Whale shark researchers threatened at knife point, lose research permit

The Maldives Whale Shark Research Programme (MWSRP) has had its research permit suspended by the ministry of fisheries and agriculture after complaints about the organisation’s research methods.

“The Divers’ Association and segments of the community complained to us that they were unhappy with the way the research was being conducted,” said Minister of State for Fisheries and Agriculture Dr Hussain Rasheed Hassan.

The ministry was concerned that the research “was not being conducted under the conditions issued”, he said, adding that “the decision was made in consultation with the ministry of tourism and community stakeholders.”

The MWSRP researchers have been involved in an ongoing dispute over the tagging of whale sharks with the Divers Association of the Maldives and a number of safari boat operators, who claim the practice is driving the rarely-seen species away from its habitat and threatening the livelihoods of safari and dive boat operators.

The MWSRP contends that the tagging is harmless and the whale sharks are being driven away by the throngs of boats and swimmers that converge every time a shark breaks the surface.

The dispute reached a head on 13 January when the researchers claimed their vessel was boarded and the crew threatened at knife-point.

MWSRP’s director Richard Rees said eight men from a liveaboard called ‘The Southern Cross’ came alongside the researchers’ vessel on 13 January.

“Their spokesman was armed with a knife,” Rees said. “It started out reasonable. We told him to ask his questions about our research and we would try to answer them.”

The researchers said in a statement that they tried to explain that tagging “does not lead to evasive behaviour in the sharks and is imperative to the conservation of the species”, and that moreover, “we have not tagged in South Ari atoll since May 2009.”

They said the man then accused them “of tagging 300 whale sharks. We explained that there are only 130 known individuals in the whole of the Maldives.”

“He then declared, ‘I have no interest in shark research. I don’t care if hundreds of people come here to see the sharks. I just care about my safari boat businesses.'”

Following the verbal stoush, Rees said the men demanded to see the vessel’s research permit and search the boat.

“We didn’t have the permit with us, so we phoned the ministry of fisheries and agriculture. [The ministry] said we had their full backing, after that the men became aggressive.”

◆ **GIVEN MATERIAL**:

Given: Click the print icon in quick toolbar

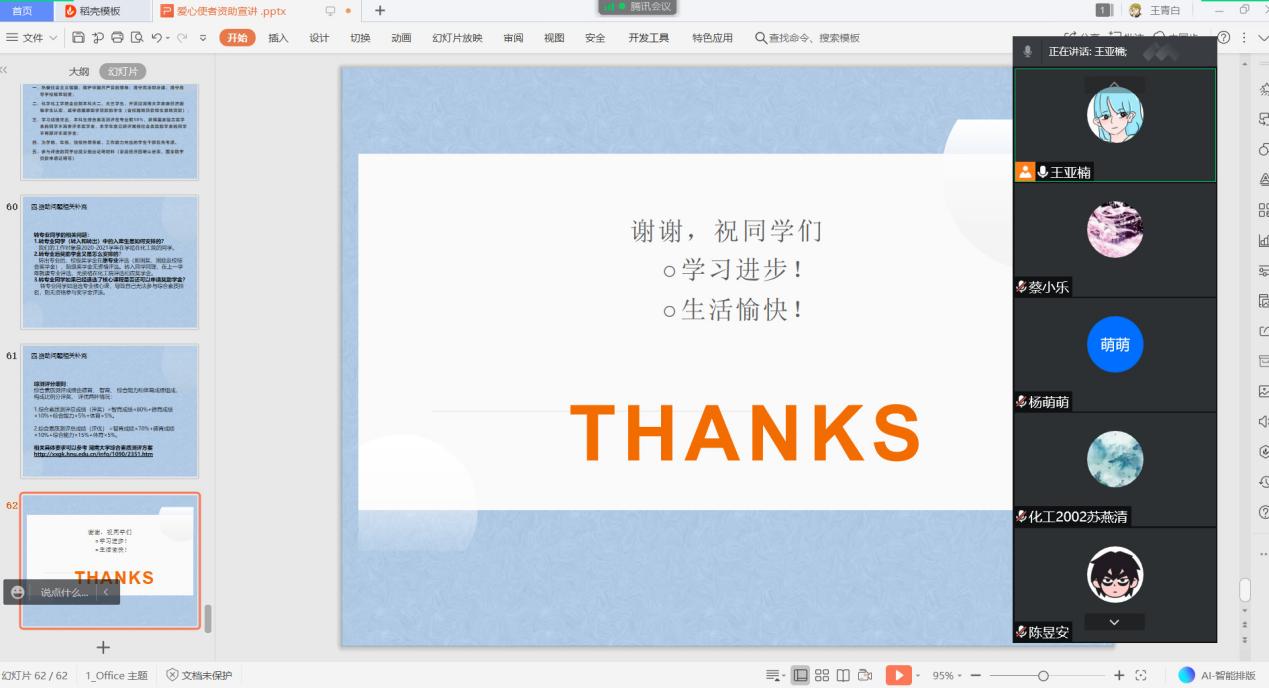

◆ **TASK DIRECTIONS**: Transcribe the passage of the whale shark article from "The MWSRP contends" up to and including "on 13 January.". The data come from a separate source unrelated to the whale shark article.

◆ **PROBLEM SOLUTION**:
The MWSRP contends that the tagging is harmless and the whale sharks are being driven away by the throngs of boats and swimmers that converge every time a shark breaks the surface.

The dispute reached a head on 13 January when the researchers claimed their vessel was boarded and the crew threatened at knife-point.

MWSRP’s director Richard Rees said eight men from a liveaboard called ‘The Southern Cross’ came alongside the researchers’ vessel on 13 January.